SOURCE DATA:
_ _ _ _

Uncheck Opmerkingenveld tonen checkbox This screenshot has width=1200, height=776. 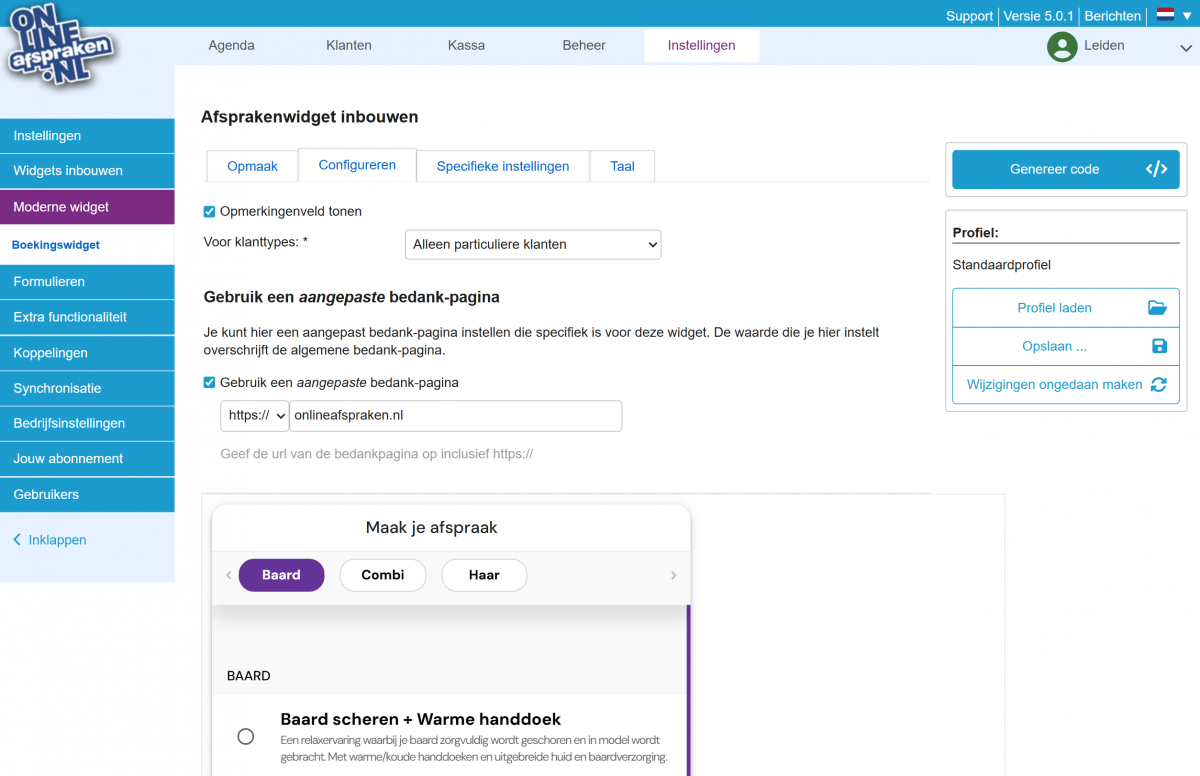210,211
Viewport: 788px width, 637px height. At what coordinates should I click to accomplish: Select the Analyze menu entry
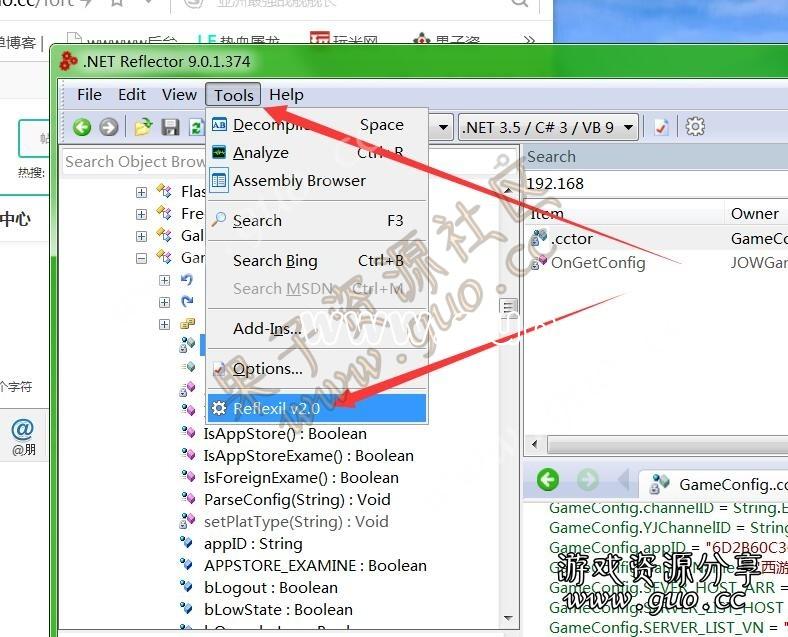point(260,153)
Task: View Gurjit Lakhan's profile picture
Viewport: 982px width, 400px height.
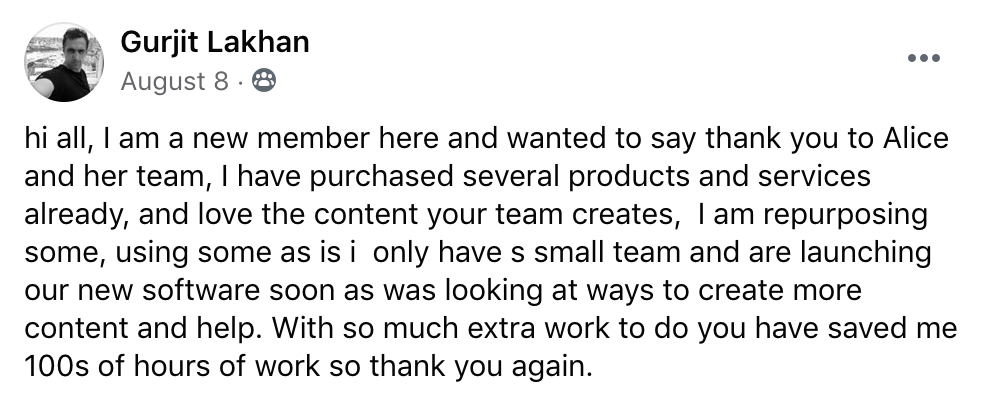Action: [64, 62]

_ _ _ _

WHAT IS REQUIRED: Repeat the lines of the records verbatim, starting at the line containing "Viewport: 788px width, 637px" and stopping after the final line. Images stay out.

COMPLETED EXERCISE:
Viewport: 788px width, 637px height. At what coordinates should I click to accomplish: Select the Analyze menu entry
point(260,153)
Task: View Gurjit Lakhan's profile picture
Viewport: 982px width, 400px height.
Action: [64, 62]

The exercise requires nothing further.